Real-Centered Detection Network (RCDN)

Updated 24 January 2026

The paper introduces a dual-branch CNN that fuses spatial and frequency features to robustly distinguish authentic faces from forgeries.
It leverages a real-centered loss formulation alongside classification and separation losses to enforce a compact real-face embedding and push forgeries away.
Empirical evaluations on the DiFF dataset show that RCDN achieves state-of-the-art in-domain accuracy and superior cross-domain stability compared to traditional detectors.

The Real-Centered Detection Network (RCDN) is a dual-branch convolutional neural network designed for robust face forgery identification in scenarios characterized by rapidly evolving generative methods. RCDN anchors the feature representation around authentic facial images (the "real-center"), pushing all forgeries away from this center in the embedding space, thereby achieving strong generalization to unseen forged image distributions. The framework combines frequency and spatial feature extraction, a cross-domain-optimized network geometry, and a real-centered loss formulation to address the generalization gap inherent in traditional CNN-based forgery detectors (McCurdy et al., 17 Jan 2026).
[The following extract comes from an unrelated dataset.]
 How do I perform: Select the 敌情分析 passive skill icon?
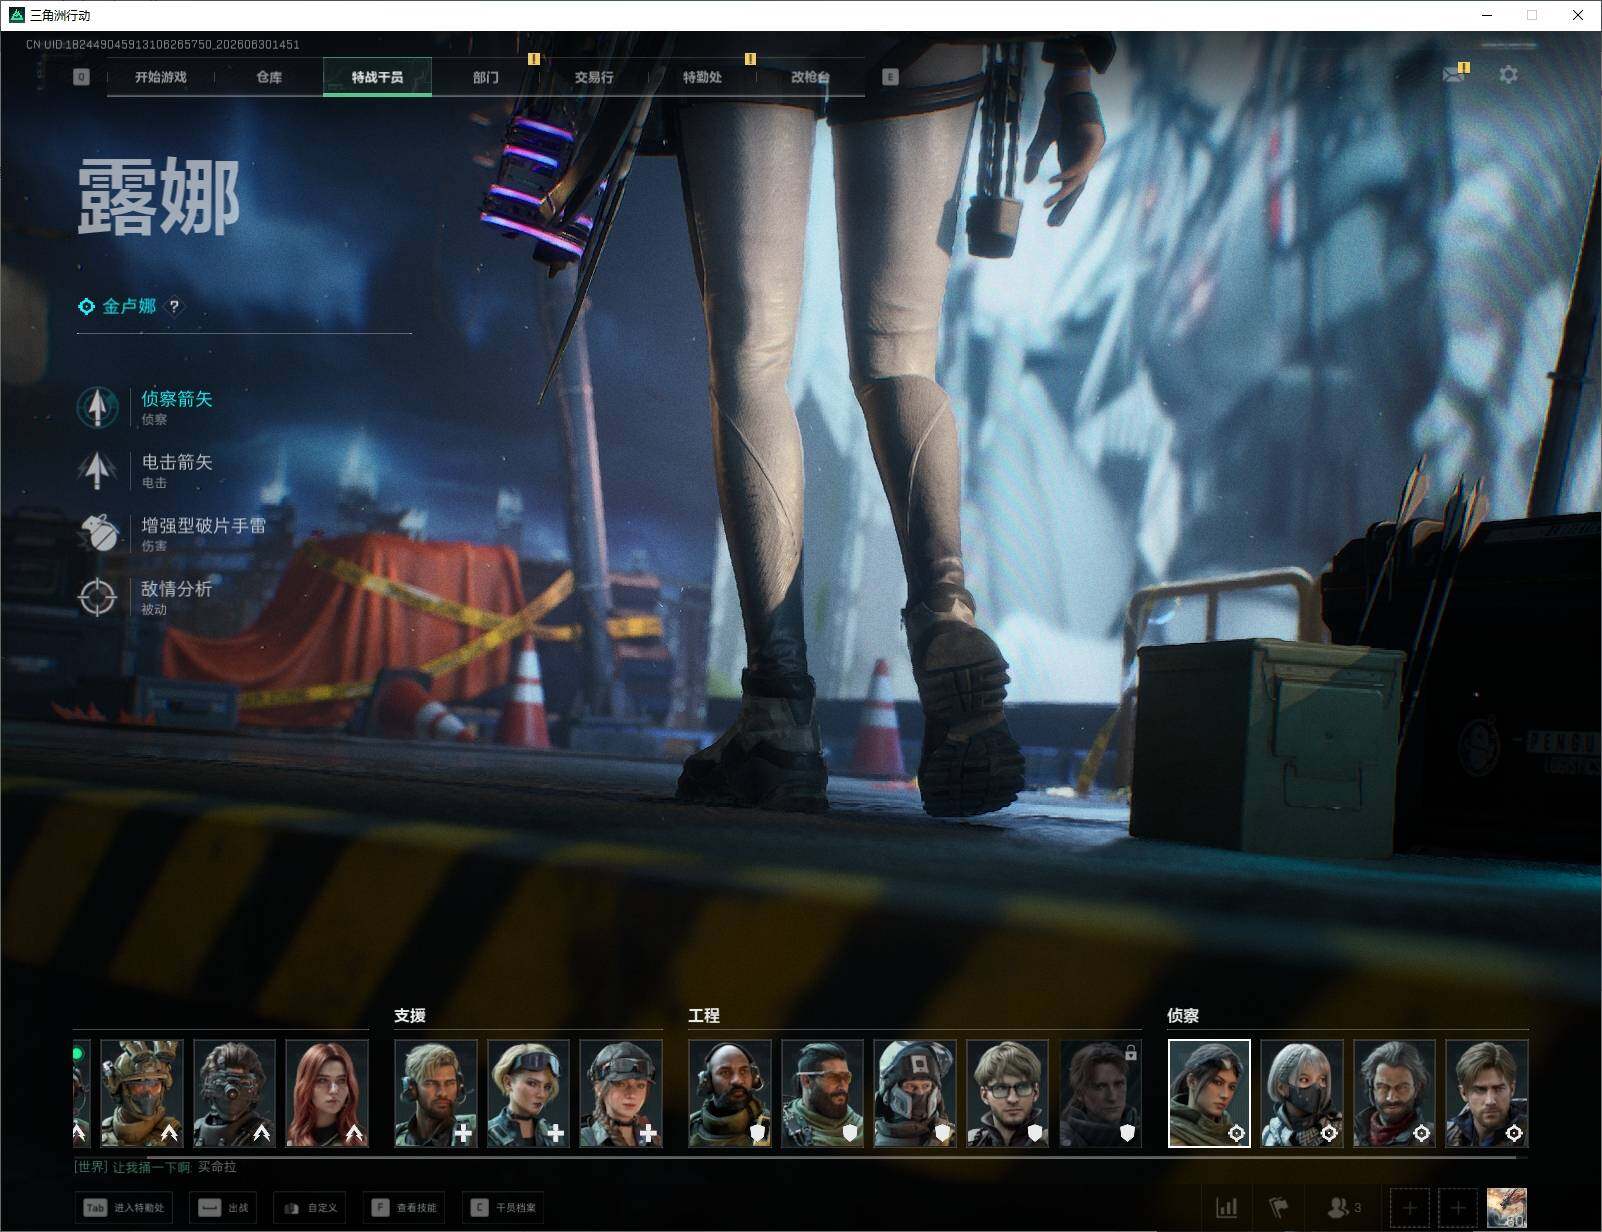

1. Motivation and Core Principles

The emergence of advanced facial synthesis pipelines—ranging from diffusion-based to GAN-based forgery tools—has led to a proliferation of highly realistic fake images, presenting major challenges for automated forgery detectors. Conventional detectors (e.g., Xception, EfficientNet, ResNet+CBAM) achieve over 98% in-domain accuracy when trained and tested on the same forgery category but exhibit an 8–10 point degradation on cross-domain forgeries. This stems from overfitting to the idiosyncrasies of specific fake data distributions and an inability to accommodate distribution shifts as new forgery pipelines appear.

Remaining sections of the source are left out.